A solution containing active cobalt $$^{60}_{27}$$Co having activity of 0.8 $$\mu$$Ci and decay constant $$\lambda$$ is injected in an animal's body. If 1 cm$$^3$$ of blood is drawn from the animal's body after 10 hrs of injection, the activity found was 300 decays per minute. What is the volume of blood that is flowing in the body? (1 Ci = $$3.7 \times 10^{10}$$ decay per second and at t = 10 hrs the value of $$e^{-\lambda t}$$ = 0.84)

We begin with the activity that was actually injected into the animal. It is stated to be $$0.8\;\mu\text{Ci}$$. The symbol $$\mu$$ means “micro”, i.e. $$10^{-6}$$, so in curies this is

$$A_0 = 0.8\times10^{-6}\;\text{Ci}$$

The activity falls exponentially with time. The law of radioactive decay is

$$A = A_0\,e^{-\lambda t}$$

where $$A$$ is the activity after the elapsed time $$t$$ and $$\lambda$$ is the decay constant. For the given interval, the numerical value of the exponential term is supplied:

$$e^{-\lambda t}=0.84 \quad\text{at}\; t = 10\;\text{h}$$

Hence the total activity present in the body after ten hours becomes

$$A = A_0\,e^{-\lambda t}=0.8\times10^{-6}\;\text{Ci}\times0.84 =0.672\times10^{-6}\;\text{Ci}$$

The activity that we can measure experimentally is expressed in “decays per minute” (dpm), therefore we now convert the curie value into that unit. The fundamental relation is

$$1\;\text{Ci}=3.7\times10^{10}\;\text{decays per second (dps)}$$

and one minute contains $$60$$ s, so

$$1\;\text{Ci}=3.7\times10^{10}\times60=2.22\times10^{12}\;\text{decays per minute (dpm)}$$

Because a micro-curie is $$10^{-6}$$ of a curie, the activity that we just found corresponds to

$$A = 0.672\times10^{-6}\;\text{Ci}\times2.22\times10^{12}\;\dfrac{\text{dpm}}{\text{Ci}} =0.672\times2.22\times10^{6}\;\text{dpm} =1.492\times10^{6}\;\text{dpm}$$

This entire activity of $$1.492\times10^{6}$$ decays per minute is now assumed to be uniformly distributed throughout the animal’s blood. Let the blood volume be $$V\;\text{cm}^3$$ (remember that $$1\;\text{L}=1000\;\text{cm}^3$$).

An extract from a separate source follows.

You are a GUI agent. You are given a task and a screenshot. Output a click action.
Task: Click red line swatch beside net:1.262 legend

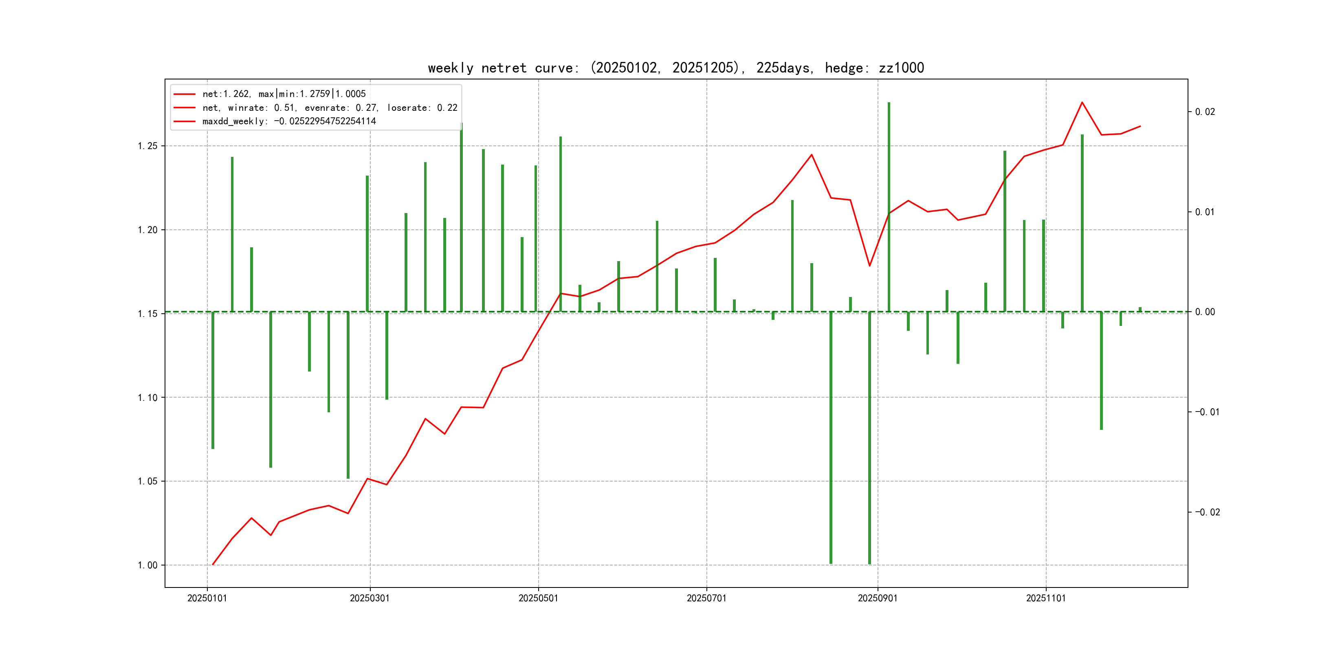point(184,94)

The activity contained in each cubic centimetre of blood would therefore be

$$\dfrac{A}{V}=\dfrac{1.492\times10^{6}\;\text{dpm}}{V}$$

After ten hours, a 1 cm$$^3$$ sample of blood was taken and its activity was measured to be

$$300\;\text{dpm}$$

Equating the theoretical activity per cm$$^3$$ to the observed value, we write

$$\dfrac{1.492\times10^{6}}{V}=300$$

Solving for $$V$$ gives

$$V=\dfrac{1.492\times10^{6}}{300} =4.973\times10^{3}\;\text{cm}^3$$

Converting cubic centimetres into litres,

$$V= \dfrac{4.973\times10^{3}}{1000}\;\text{L} =4.973\;\text{L}\approx5\;\text{L}$$

Hence, the correct answer is Option D.